No I didn't try the Erythromycin yet maybe I should. And about stiring the substrate I only was sucking out the green stuff not really mixing it up but just trying to clean the algae out. I will hold off on the substrate change at least for another month or two like you said. I went to the local hardware store but they didnt have any soil master anyway so it maybe something I have to search for. I was also thinking of using all flourite what do you think about that stuff does it have any ill effects? Thanks again


----------



## DiPpY eGgS (Mar 6, 2005)

> No I didn't try the Erythromycin yet maybe I should


couldn't hurt to try it, for sure!


> I only was sucking out the green stuff not really mixing it up but just trying to clean the algae out


Excellent.. Good job


> I will hold off on the substrate change at least for another month or two like you said.


I gave mine 3 or 4 months. Everything I tried failed..







I have never seen a problem like that until trying to use pool filter sand as a substrate.
It is in my garbage can now. I guess I should have rinsed it really good before using? I don't know..


> I went to the local hardware store but they didnt have any soil master anyway so it maybe something I have to search for


Try here


> I was also thinking of using all flourite what do you think about that stuff does it have any ill effects?

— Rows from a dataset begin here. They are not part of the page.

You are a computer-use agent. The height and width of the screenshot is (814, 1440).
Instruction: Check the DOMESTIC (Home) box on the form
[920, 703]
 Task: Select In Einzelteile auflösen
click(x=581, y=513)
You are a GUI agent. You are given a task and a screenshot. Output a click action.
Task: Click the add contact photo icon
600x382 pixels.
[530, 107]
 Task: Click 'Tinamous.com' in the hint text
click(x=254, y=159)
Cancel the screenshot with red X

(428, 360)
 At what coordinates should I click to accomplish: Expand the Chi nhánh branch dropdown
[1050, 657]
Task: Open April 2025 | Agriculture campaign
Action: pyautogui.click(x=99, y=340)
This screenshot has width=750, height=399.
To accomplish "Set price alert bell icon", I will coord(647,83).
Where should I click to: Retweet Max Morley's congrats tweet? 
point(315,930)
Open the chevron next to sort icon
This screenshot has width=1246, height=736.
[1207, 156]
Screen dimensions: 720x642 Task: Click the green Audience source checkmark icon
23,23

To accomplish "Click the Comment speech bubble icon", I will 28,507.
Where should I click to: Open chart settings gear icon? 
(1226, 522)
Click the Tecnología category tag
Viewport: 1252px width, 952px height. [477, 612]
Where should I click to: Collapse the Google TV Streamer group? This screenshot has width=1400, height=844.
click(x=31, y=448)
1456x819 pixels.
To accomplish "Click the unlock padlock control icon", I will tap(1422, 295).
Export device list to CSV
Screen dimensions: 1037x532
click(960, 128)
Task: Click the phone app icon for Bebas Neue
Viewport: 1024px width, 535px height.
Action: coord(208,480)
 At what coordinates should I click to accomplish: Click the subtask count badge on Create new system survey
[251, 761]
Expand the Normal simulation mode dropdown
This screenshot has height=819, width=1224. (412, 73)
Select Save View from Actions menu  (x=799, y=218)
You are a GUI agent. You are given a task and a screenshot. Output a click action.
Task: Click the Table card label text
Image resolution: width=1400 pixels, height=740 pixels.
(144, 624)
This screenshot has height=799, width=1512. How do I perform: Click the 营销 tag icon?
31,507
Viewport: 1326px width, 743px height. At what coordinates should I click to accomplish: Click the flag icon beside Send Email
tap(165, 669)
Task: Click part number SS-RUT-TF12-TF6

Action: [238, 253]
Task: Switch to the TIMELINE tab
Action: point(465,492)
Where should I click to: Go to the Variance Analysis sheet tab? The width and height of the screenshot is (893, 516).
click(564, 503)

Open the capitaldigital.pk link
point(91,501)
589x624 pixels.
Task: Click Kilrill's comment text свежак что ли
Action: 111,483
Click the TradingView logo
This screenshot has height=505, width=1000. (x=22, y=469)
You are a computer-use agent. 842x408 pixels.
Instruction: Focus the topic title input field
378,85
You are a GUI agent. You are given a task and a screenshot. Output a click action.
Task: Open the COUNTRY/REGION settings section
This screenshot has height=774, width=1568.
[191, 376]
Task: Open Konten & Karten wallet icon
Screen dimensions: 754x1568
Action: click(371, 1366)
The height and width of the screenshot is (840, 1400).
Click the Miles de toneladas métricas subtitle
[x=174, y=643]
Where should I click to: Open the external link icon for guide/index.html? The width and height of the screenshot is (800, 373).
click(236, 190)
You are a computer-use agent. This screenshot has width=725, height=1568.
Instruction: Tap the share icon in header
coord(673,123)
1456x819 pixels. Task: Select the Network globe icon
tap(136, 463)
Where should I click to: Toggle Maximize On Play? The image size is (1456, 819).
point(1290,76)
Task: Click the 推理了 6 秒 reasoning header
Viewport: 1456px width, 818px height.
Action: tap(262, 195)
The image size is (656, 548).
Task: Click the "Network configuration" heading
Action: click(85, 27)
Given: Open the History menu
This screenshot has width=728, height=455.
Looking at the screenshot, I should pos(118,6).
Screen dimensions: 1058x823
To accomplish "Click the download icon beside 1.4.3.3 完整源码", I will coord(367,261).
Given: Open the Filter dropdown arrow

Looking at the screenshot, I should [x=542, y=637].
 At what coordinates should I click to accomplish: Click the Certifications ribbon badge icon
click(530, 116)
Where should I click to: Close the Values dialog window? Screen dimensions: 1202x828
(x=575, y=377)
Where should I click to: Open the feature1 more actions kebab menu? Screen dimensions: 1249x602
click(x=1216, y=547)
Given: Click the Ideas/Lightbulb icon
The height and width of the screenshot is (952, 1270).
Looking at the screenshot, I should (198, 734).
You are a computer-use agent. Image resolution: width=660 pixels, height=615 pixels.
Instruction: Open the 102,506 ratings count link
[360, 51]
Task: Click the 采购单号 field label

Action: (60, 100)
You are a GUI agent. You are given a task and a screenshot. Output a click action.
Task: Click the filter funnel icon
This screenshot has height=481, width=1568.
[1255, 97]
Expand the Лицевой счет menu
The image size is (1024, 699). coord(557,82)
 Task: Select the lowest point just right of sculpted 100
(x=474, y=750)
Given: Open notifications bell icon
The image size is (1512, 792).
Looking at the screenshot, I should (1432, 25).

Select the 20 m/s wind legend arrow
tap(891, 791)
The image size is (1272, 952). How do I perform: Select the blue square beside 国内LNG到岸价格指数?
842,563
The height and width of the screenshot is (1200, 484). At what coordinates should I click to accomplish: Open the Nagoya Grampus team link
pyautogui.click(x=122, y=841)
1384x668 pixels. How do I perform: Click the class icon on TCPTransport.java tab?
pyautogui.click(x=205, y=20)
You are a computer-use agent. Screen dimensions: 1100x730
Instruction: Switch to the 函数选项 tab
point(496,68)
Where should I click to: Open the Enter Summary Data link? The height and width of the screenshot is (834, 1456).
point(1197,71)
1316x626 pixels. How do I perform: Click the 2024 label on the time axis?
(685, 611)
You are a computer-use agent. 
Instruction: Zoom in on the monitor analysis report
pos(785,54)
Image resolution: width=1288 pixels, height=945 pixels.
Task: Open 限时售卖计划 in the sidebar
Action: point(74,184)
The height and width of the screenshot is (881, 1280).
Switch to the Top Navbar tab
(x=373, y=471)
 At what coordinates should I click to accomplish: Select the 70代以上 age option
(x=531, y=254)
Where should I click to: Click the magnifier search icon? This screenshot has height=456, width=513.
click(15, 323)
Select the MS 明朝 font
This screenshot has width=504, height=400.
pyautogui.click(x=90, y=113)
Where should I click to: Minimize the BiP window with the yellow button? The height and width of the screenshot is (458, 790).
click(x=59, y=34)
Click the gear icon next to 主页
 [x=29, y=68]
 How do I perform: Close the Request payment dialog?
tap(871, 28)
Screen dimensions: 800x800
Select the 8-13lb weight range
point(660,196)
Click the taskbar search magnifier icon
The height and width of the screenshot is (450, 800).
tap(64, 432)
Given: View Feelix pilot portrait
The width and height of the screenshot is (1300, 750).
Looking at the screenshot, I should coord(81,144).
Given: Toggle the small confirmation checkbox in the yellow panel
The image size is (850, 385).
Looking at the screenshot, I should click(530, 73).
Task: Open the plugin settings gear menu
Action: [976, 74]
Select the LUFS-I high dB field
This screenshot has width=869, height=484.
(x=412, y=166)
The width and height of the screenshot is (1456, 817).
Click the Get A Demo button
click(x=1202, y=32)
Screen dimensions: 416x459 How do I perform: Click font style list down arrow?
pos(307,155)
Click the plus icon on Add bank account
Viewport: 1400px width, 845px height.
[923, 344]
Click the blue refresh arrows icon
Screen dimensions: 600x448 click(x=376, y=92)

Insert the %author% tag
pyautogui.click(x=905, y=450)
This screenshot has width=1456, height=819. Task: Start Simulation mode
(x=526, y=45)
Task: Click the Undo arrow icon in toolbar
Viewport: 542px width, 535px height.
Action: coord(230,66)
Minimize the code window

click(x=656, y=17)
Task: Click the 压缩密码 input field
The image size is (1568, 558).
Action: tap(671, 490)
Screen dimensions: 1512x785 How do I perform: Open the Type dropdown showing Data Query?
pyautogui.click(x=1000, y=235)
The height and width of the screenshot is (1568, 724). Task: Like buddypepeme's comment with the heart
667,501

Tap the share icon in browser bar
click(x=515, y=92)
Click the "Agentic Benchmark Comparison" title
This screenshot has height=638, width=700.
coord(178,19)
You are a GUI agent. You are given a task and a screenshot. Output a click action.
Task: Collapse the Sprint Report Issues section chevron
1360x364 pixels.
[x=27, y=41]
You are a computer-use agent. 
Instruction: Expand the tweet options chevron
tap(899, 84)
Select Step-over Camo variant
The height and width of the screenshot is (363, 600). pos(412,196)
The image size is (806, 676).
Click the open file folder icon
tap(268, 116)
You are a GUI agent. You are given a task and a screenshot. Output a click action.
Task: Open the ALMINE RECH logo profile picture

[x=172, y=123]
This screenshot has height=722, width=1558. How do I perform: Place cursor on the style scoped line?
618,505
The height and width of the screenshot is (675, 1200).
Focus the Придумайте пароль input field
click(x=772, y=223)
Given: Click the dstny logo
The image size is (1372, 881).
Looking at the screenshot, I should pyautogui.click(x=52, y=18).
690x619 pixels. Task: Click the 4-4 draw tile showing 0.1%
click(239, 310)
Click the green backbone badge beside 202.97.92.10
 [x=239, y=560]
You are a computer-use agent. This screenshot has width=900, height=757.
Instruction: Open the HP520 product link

I have a tank with flourite.. My 75g compressus tank is flourite. I love the stuff. Soilmaster is great, and very cheap. That is the way to go for price, but if you can't get it, I would try to get Shultz Aquatic Plant Soil at any gardening store with a pond section.. Especially if money is an issue.. it really is just as good as flourite, without the price tag.
Same with the Soilmaster.
But if you can't find it, Flourite is always there.


----------



## nswhite (Mar 23, 2005)

Dippy whats your opinion on the best type of subsrate to use? I dont really care about the money its not an issue. I want the best and one that dosent breakdown so I dont have to replace it. And how much of the Soil master did you use on your 75gal. Thanks for the link that stuff is pretty cheap.


----------



## DiPpY eGgS (Mar 6, 2005)

> Dippy whats your opinion on the best type of subsrate to use? I dont really care about the money its not an issue. I want the best and one that dosent breakdown so I dont have to replace it.


By far, the best has to be the ADA Amozonia Aquasoil/Powersand combo.
The stuff is simply incredible. But it is expensive, and it breaks down a bit after a few years, but it still does the job, even though it might look broken down a bit. 
You will have to learn about fertilizing after a few months, because the substrate takes care of that for the first 12-16 weeks. (but you will have to lightly dose during that period.)


> And how much of the Soil master did you use on your 75gal. Thanks for the link that stuff is pretty cheap.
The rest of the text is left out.